EXERCISE INPUT
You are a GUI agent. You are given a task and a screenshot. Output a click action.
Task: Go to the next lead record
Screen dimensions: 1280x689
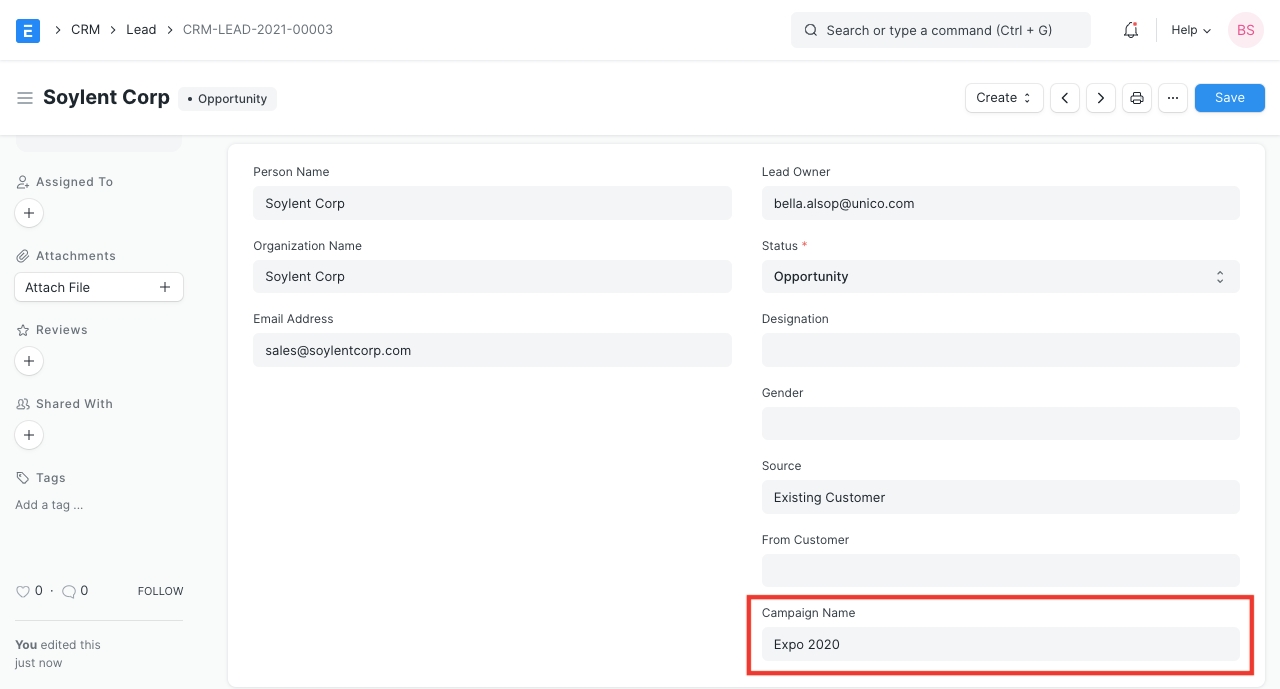1101,98
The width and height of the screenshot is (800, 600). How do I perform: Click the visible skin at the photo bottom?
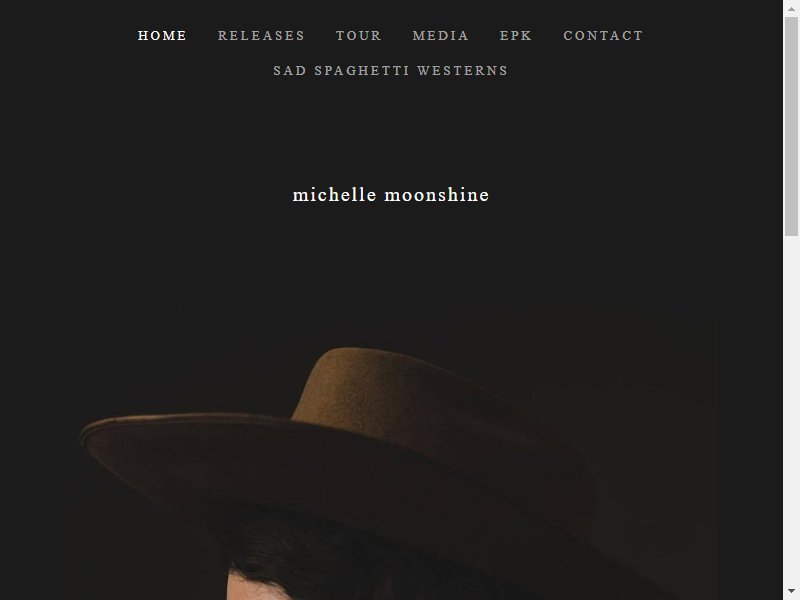click(250, 589)
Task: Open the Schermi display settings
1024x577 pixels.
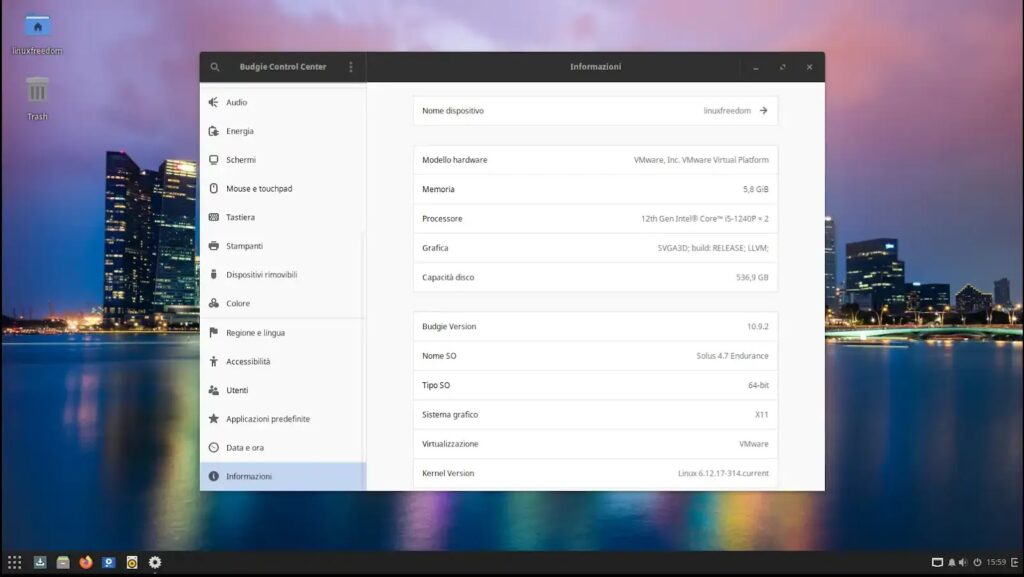Action: coord(240,159)
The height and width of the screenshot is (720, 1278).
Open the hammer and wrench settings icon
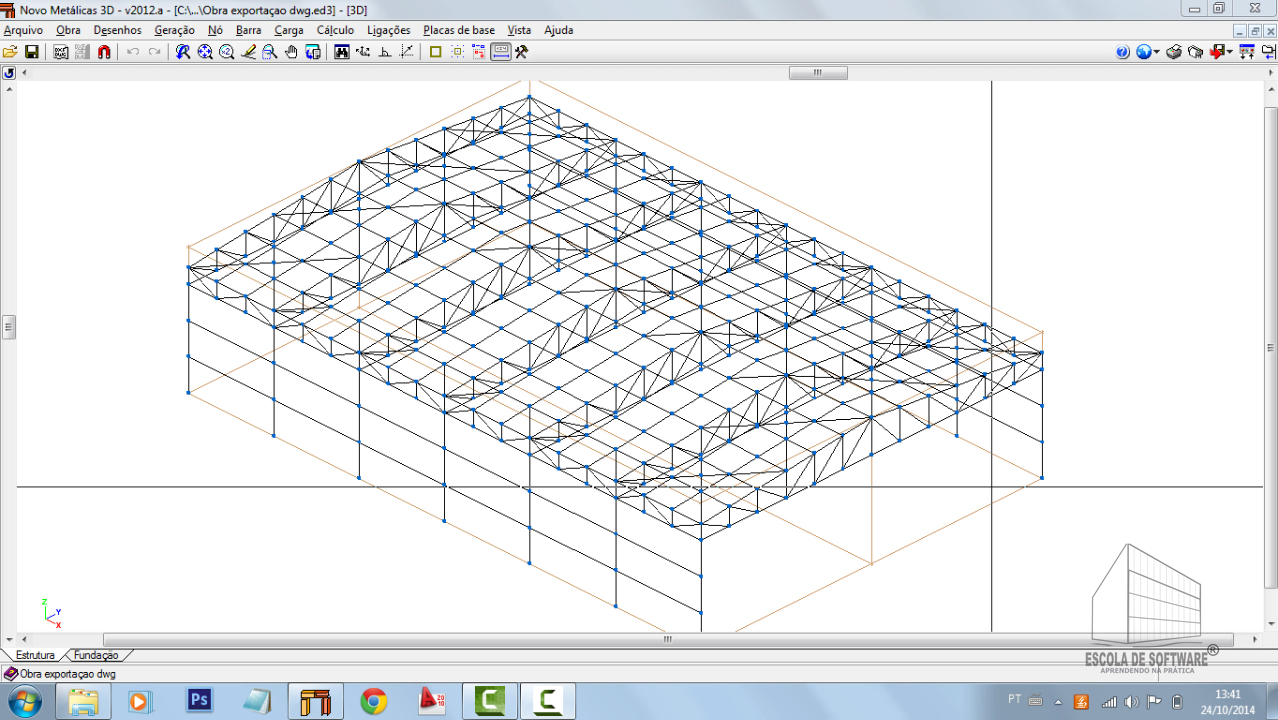pos(521,52)
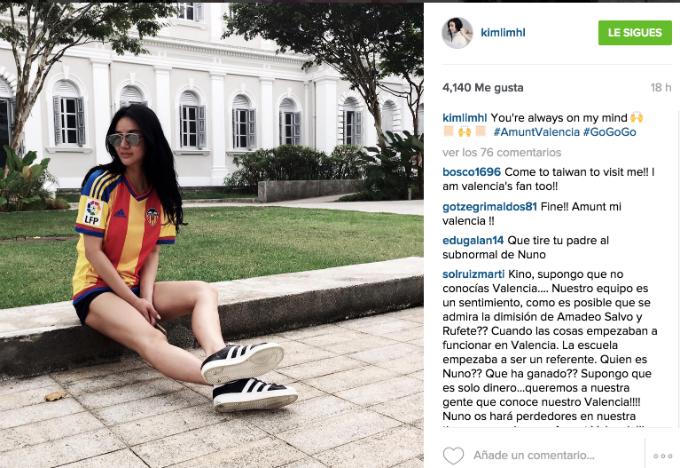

WHAT TO WORK ON
Keep every word of the data as it is when you write it out, but drop the pictures.

FINISHED EXERCISE
You are a GUI agent. You are given a task and a screenshot. Output a click action.
Task: Go to the next lead record
Screen dimensions: 1280x689
1101,98
The width and height of the screenshot is (800, 600). How do I perform: Click the visible skin at the photo bottom?
click(250, 589)
Task: Open the Schermi display settings
1024x577 pixels.
Action: coord(240,159)
The height and width of the screenshot is (720, 1278).
Open the hammer and wrench settings icon
pos(521,52)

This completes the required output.